Over the past 6 months, I've taken to writing a series of posts (one each month) on a statistical view of deep learning with two principal motivations in mind. The first was as a personal exercise to make concrete and to test the limits of the way that I think about, and use deep learning in my every day work. The second, was to highlight important statistical connections and implications of deep learning that I do not see being made in the popular courses, reviews and books on deep learning, but which are extremely important to keep in mind.
Post Links and Summary
Links to each post with a short summary and as a single PDF are collected here.
- Recursive GLMs. We constructed a view of deep feedforward networks as a natural extension of generalised linear regression formed by recursive application of the the generalised linear form. Maximum likelihood was shown to be the underlying method for parameter learning.
- Auto-encoders and Free energy. Denoising auto-encoders were shown to be a way of implemented an amortised inference in models with latent variables. Adding noise to the observations and denoising turns out not to be what we are interested in. Instead, we can add noise to the hidden variables, turning auto-encoders into deep generative models and providing one way of implementing variational inference.
- Memory and Kernels. Where deep networks are archetypical parametric models, kernel machines are archetypical non-parametric models. We showed that these seemingly different approaches are very closely connected, being duals of each other. Their differences have interesting implications for our machine learning practice, and over time we will see these methods being used more closely together.
- Recurrent Networks and Dynamical Systems. Whereas models with shared parameters that are recursively applied are called recurrent networks in deep learning, in statistics, models of this type are called state-space models or dynamical systems. Recurrent networks assume that the hidden states are deterministic, whereas state-space models have stochastic hidden states. They can easily be connected by maximum likelihood reasoning, and there are great deal of innovative models that can be exchanged between the two areas.
- Generalisation and Regularisation. Maximum likelihood is not sufficient for the scalable and accurate deep learning we require and we can ameliorate this situation by using various forms of statistical regularisation. And thus, most deep learning now uses some form of MAP estimation. Using statistical reasoning, we can then reason about the limitations of MAP estimation, which will lead us to think about invariant MAP estimators wherefrom the connections to the natural gradient, minimum message length methods, and Bayesian inference emerges.
- What is Deep? As a closing post, it seemed appropriate to interrogate the key word that has been used throughout this series. Many people new to deep learning often ask what is deep, and this post characterises deep models as probabilistic hierarchical models where the hierarchical dependency is through the means of the random variables within the hierarchy. When using maximum likelihood or MAP we can recover familiar solutions. But other types of hierarchies can be considered as well, and have an important role to play and will emerge as we continue research.

Supplied records:
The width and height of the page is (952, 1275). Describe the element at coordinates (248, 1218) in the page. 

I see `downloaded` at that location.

---

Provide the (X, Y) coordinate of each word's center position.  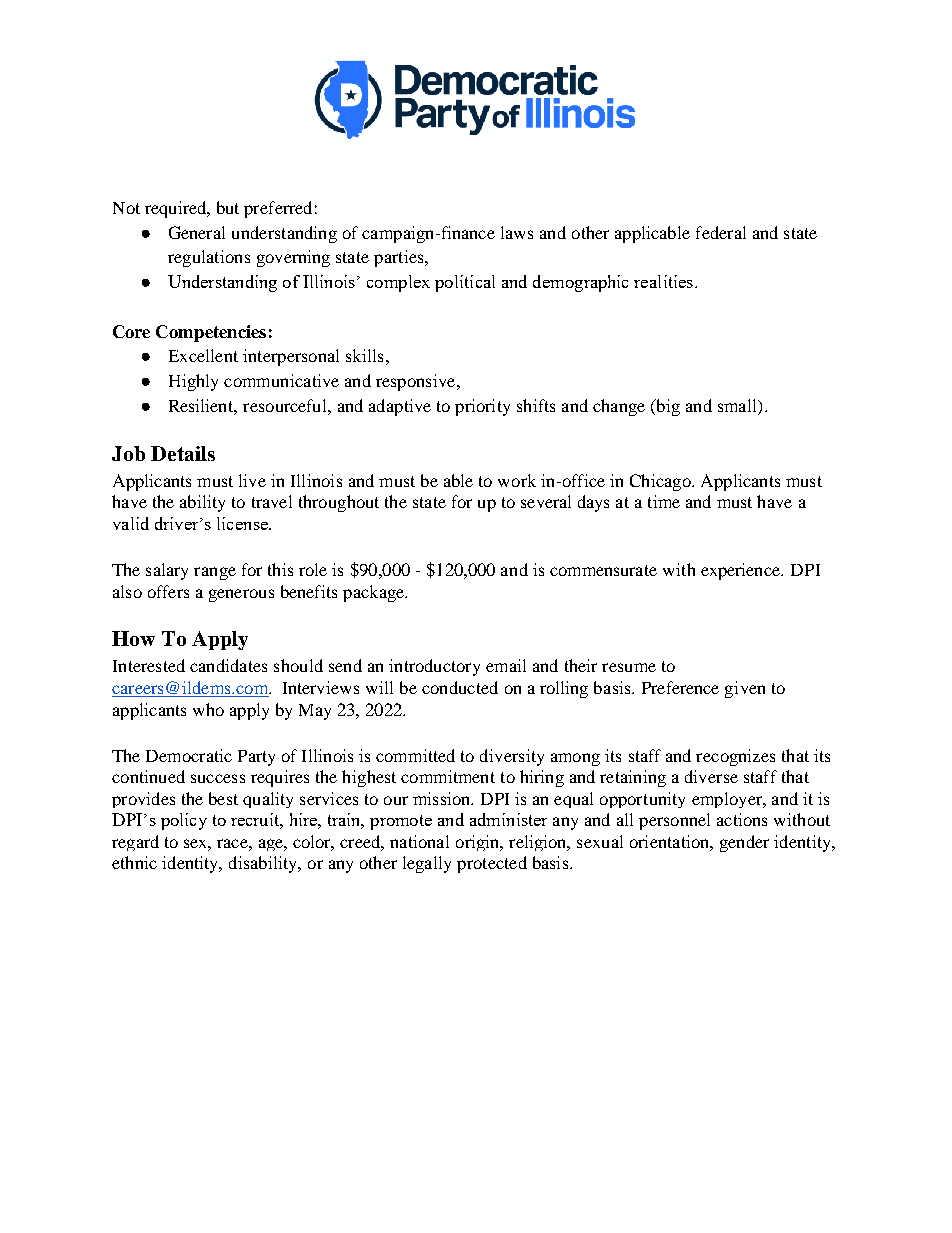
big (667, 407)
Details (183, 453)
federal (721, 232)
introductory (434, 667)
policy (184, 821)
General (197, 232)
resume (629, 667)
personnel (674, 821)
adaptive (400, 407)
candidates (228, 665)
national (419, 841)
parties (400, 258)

* * *

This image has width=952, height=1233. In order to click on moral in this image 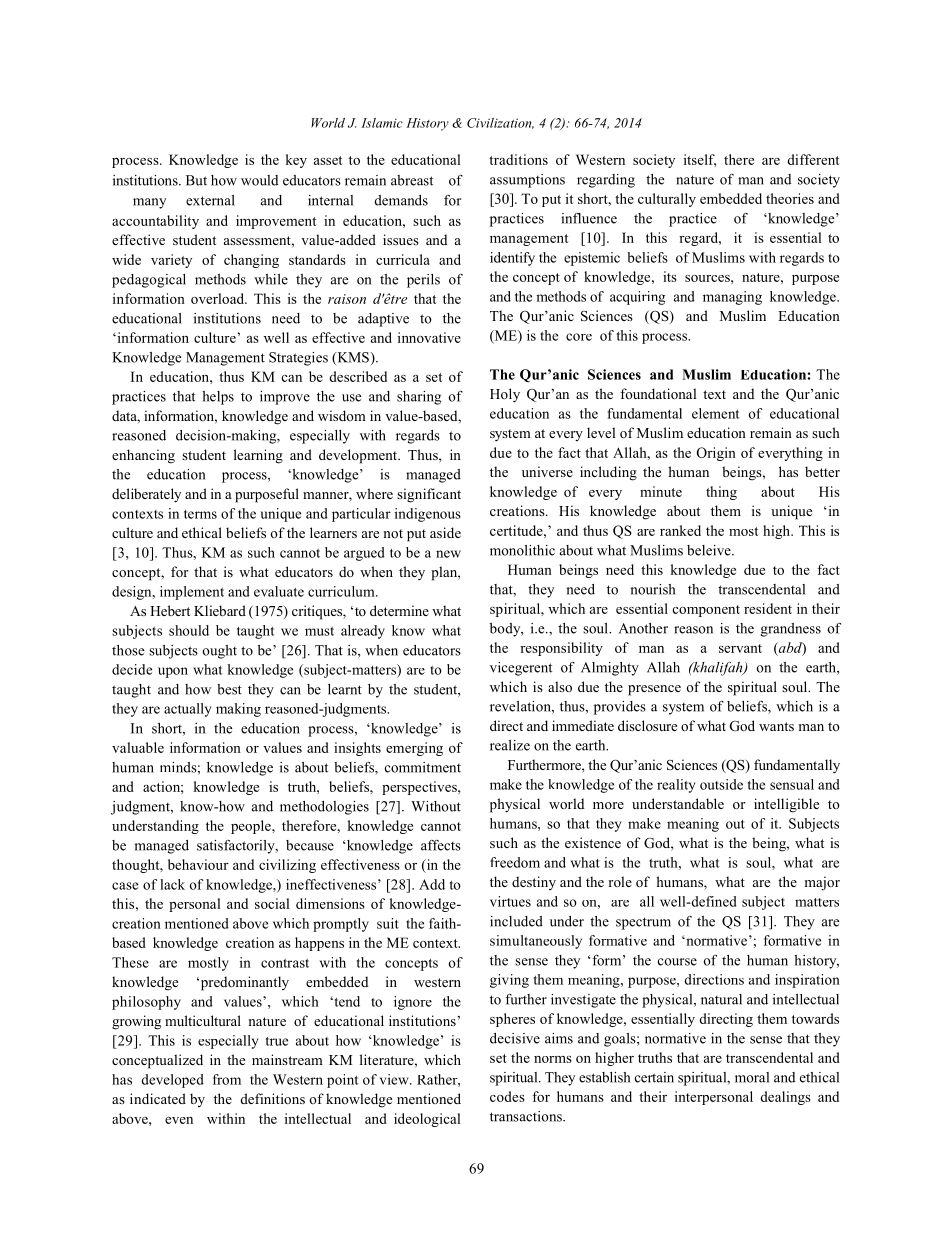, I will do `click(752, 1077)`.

To do:
**A)** Transcribe the stretch of the deep learning post summary from "Post Links and" through "for parameter learning.".
**B)** Do these statements agree with the deep learning post summary? For each, answer yes or no and quote the words that decide it.
(i) The posts in the series were written one each month.
(ii) Recurrent networks assume that the hidden states are stochastic.
(iii) Kernel machines are described as archetypical parametric models.

Set of answers:
**A)**
Post Links and Summary
Links to each post with a short summary and as a single PDF are collected here.
- Recursive GLMs. We constructed a view of deep feedforward networks as a natural extension of generalised linear regression formed by recursive application of the the generalised linear form. Maximum likelihood was shown to be the underlying method for parameter learning.

**B)**
(i) Yes: "one each month"
(ii) No: "Recurrent networks assume that the hidden states are deterministic"
(iii) No: "kernel machines are archetypical non-parametric models"